Action in assumpsit by Robert S. Armstrong & Bros. Company against R. G. Rowland. From a judgment for defendant, plaintiff appeals. Affirmed.

Pruet &amp Glass, of Ashland, for appellant.

A.L. Crumpton, of Ashland, for appellee.

SAMFORD J.

The defendant sold and shipped from Lineville, Ala., to the plaintiff at Atlanta, Ga., a carload of iron pipe. The terms of sale were 55 cents per foot, f.o.b. Atlanta. The shipment was made: "To order, notify plaintiff." The defendant upon shipment drew a draft for the price of the pipe, less $166.15, estimated for freight, and attached same to the bill of lading, which was sent through the usual channels to plaintiff, and paid by it. When the shipment arrived at its destination, the delivering carrier, the Atlanta & West Point Railroad, demanded and received of plaintiff, as freight on the shipment, $170.20. The plaintiff then notified defendant of the payment, and demanded of defendant the difference to wit $54.05. Instead of a prepayment of the freight by defendant, the payment was made at destination by plaintiff at the request of defendant.
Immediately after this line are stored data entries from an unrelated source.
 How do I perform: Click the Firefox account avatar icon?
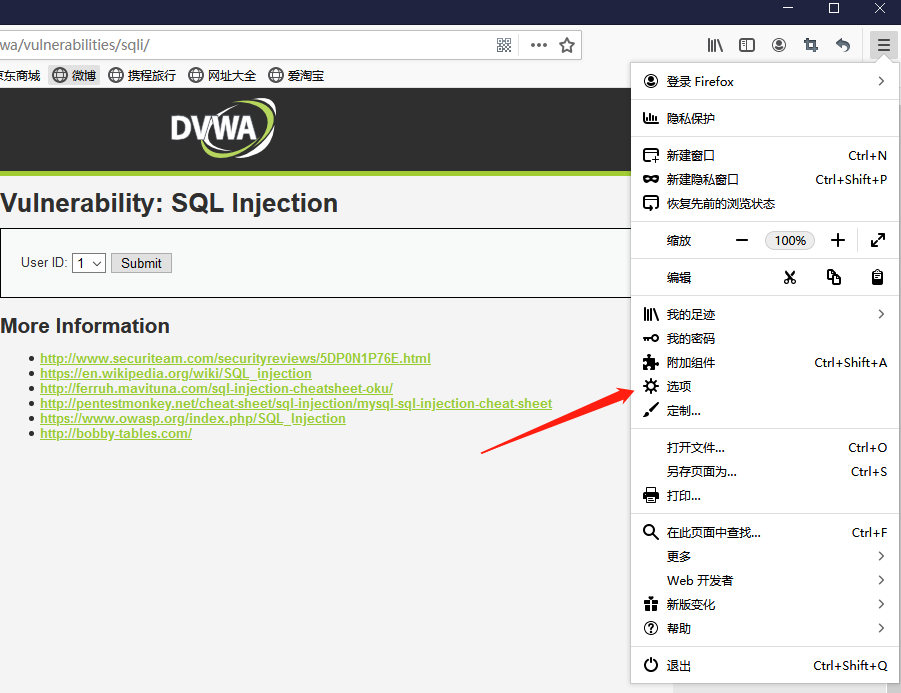[x=779, y=45]
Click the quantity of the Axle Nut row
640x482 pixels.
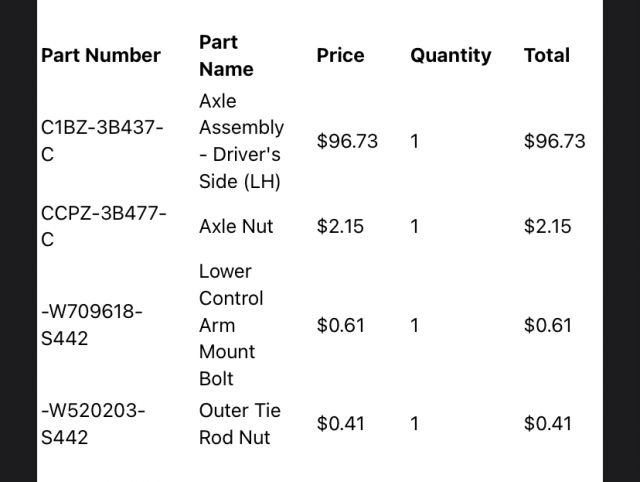click(x=415, y=226)
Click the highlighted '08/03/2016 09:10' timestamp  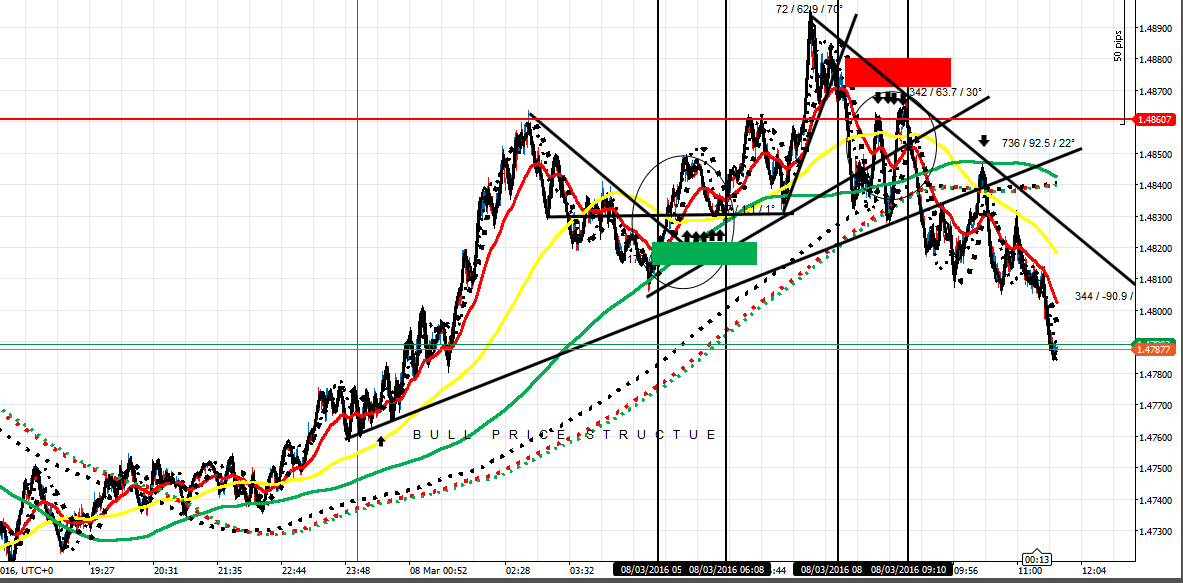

Undoubtedly the action for money had and received is the proper remedy and the plaintiff would be entitled to recover, if it had paid an amount for which the defendant was liable. Therein lies the issue.

The general rule is that the consignor, consignee, and carrier of freight are alike charged with notice of the lawful rate as fixed by the Interstate Commerce Commission, and no excuse which operates as an evasion of that rate is at law a defense of a proved violation of such rate. Mistake, inadvertence honest agreement, and good faith are alike unavailing. Emerson v. C. of G. Ry. Co., 196 Ala. 280, 72 So. 120, L.R.A.1916F, 120. So it would make no difference what rate was named in the bill of lading in this case, or what the agent of initial carrier told defendant the rate was; under the contract of sale of the pipe, defendant was liable to pay the legal rate as fixed by law, and, although the bill of lading fixed the amount at $116.15, if the legal rate was $170.20, and this amount was paid by plaintiff, then defendant is liable in this action.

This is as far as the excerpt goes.